Мало кто со мной говорил; видно, люди сочли, что проявили достаточно заботы визитами и подарками. Теперь, выздоровев, я чувствовала в них какую-то инертность, возврат к старому образу жизни. Приветствия опять сократились до простого кивка. Разговоры шли вяло. Сначала я думала, может быть, люди настроены против меня; в конце концов, я ведь родственница Бримана. Но вскоре я начала понимать. Это было заметно по тому, как они смотрели на море: все время кося одним глазом на штуку, которая плавает там в заливе, на наш Бушу, на наш собственный дамоклов меч. Они даже сами не сознавали, что они это делают. Но смотрели на него, даже дети, которые стали бледней и подавленней, чем были все лето. Риф еще более драгоценен, говорили мы себе, потому что он стоил жертв. Чем больше была жертва, тем драгоценнее становился риф. Когда-то мы его обожали, теперь ненавидели, но потерять его было бы немыслимо. Оме взял заем под собственность Туанетты, хоть и не имел никакого права ею распоряжаться. Аристид заложил свой дом за сумму, намного превышающую его истинную стоимость. Ален терял сына — возможно, обоих сыновей, поскольку дела теперь пришли в упадок. Просажи теряли дочь. Ксавье и Мерседес поговаривали о том, чтобы уехать с острова навсегда — поселиться где-нибудь вроде Порника или Фроментина, где рождение ребенка не даст пищу сплетням.
Аристида эти новости подкосили, хоть гордость и мешала ему в том признаться. Порник — это совсем рядом, говорил он любому, кто готов был слушать. Три часа езды на пароме, который ходит дважды в неделю. Не то чтоб далеко, э?
О гибели Жана Большого все еще ходили слухи. Я слышала их из вторых рук, от Капуцины — деревенские правила хорошего тона предписывали оставить меня в покое, — но слухов было предостаточно. Многие верили, что он покончил жизнь самоубийством.

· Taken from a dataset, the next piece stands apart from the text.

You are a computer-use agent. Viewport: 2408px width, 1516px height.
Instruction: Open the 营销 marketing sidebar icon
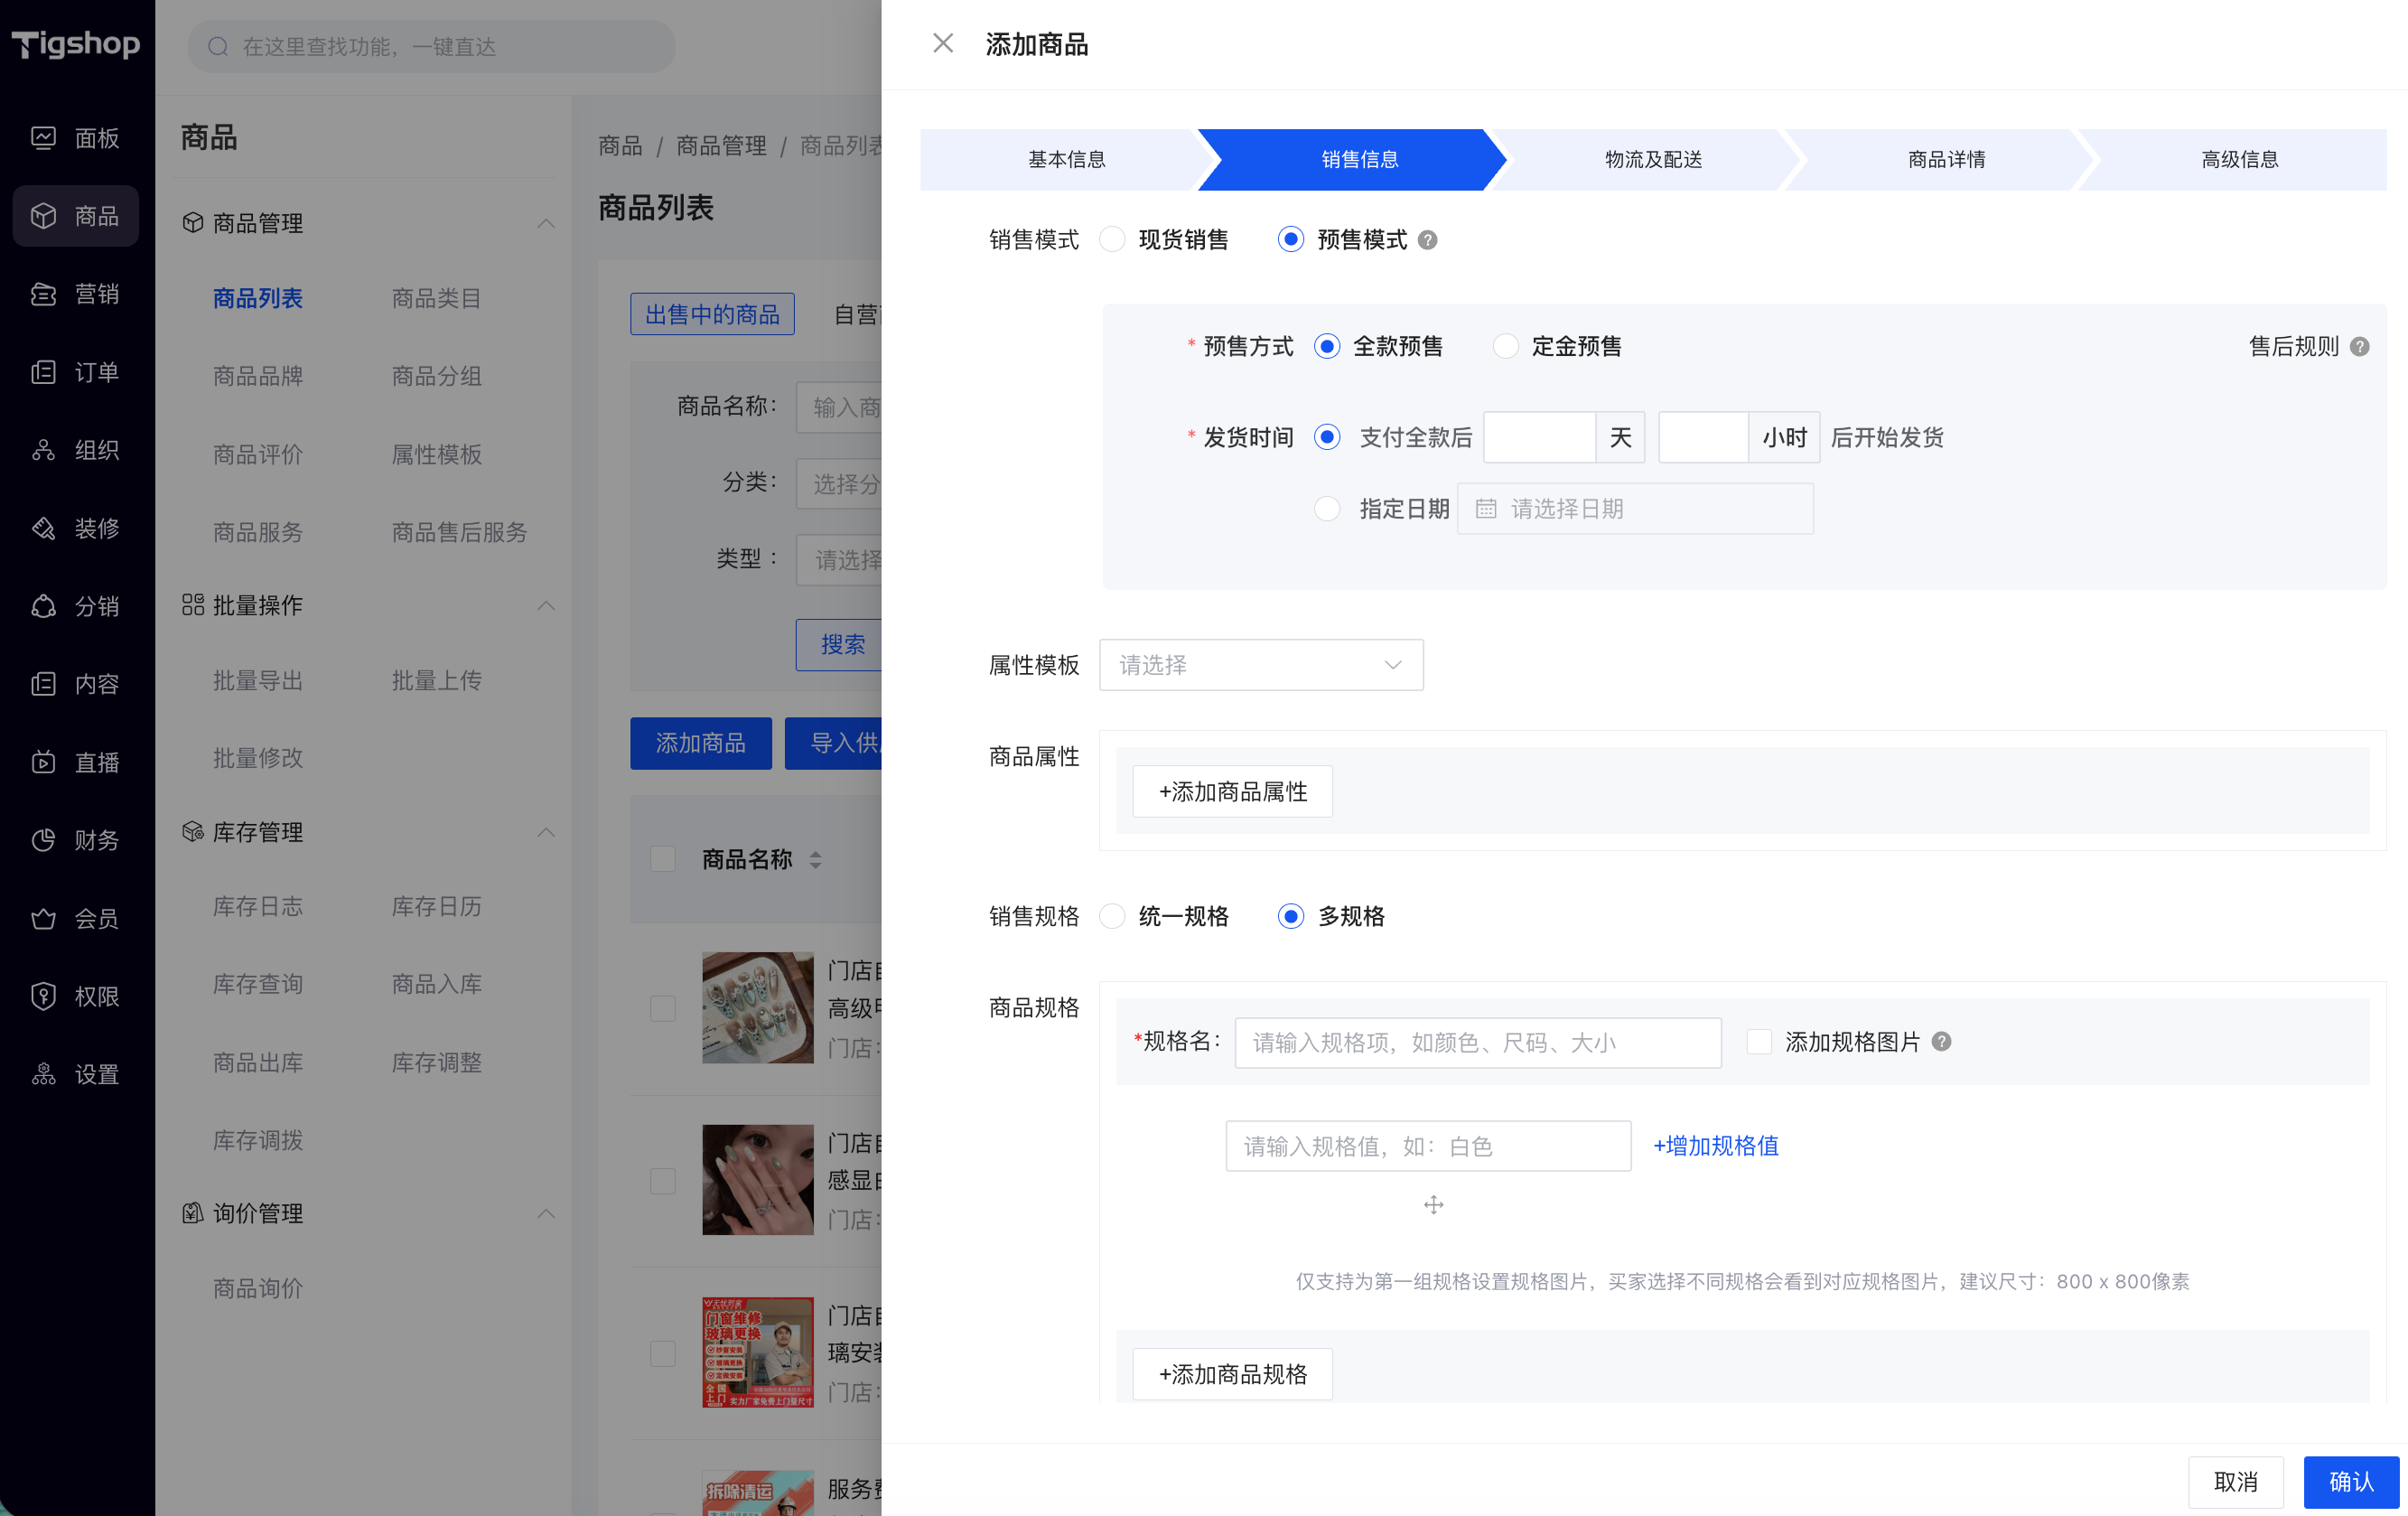(43, 294)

На то были свои резоны. Жан Большой всегда был со странностями; может, от вестей о Бримановом коварстве он окончательно съехал с катушек. Да еще под самую годовщину смерти Жана Маленького и день святой Марины… История повторяется, шептались саланцы. Все возвращается.
Но другие были менее легковерны. От них не укрылось значение того факта, что в «Элеоноре-2» нашли динамит; Ален считал, что Жан Большой хотел уничтожить волнолом у «Иммортелей», не справился с лодкой и его выкинуло на скалы.
— Он пожертвовал собой, — повторял Ален любому, кто готов был его слушать. — Он раньше нас всех понял, что это единственный способ остановить нашествие Бримана.
Это объяснение было нисколько не менее правдоподобным, чем любое другое. Несчастный случай; самоубийство; подвиг… Правды никто не знал; Жан Большой никому не сказал о своих планах, и нам оставалось только гадать. В смерти, как и в жизни, отец умел хранить тайны.
В утро своего возвращения я пошла на Ла Гулю. Лоло и Дамьен сидели у края воды, оба молчаливы и недвижны, как скалы. Казалось, они чего-то ждут. Прилив как раз поворачивал на отлив; его отступление было отмечено темными запятыми мокрого песка. На скуле у Дамьена был свежий синяк. Когда я сказала об этом, Дамьен пожал плечами. «Я упал», — сказал он, даже не стараясь, чтобы ложь выглядела убедительной.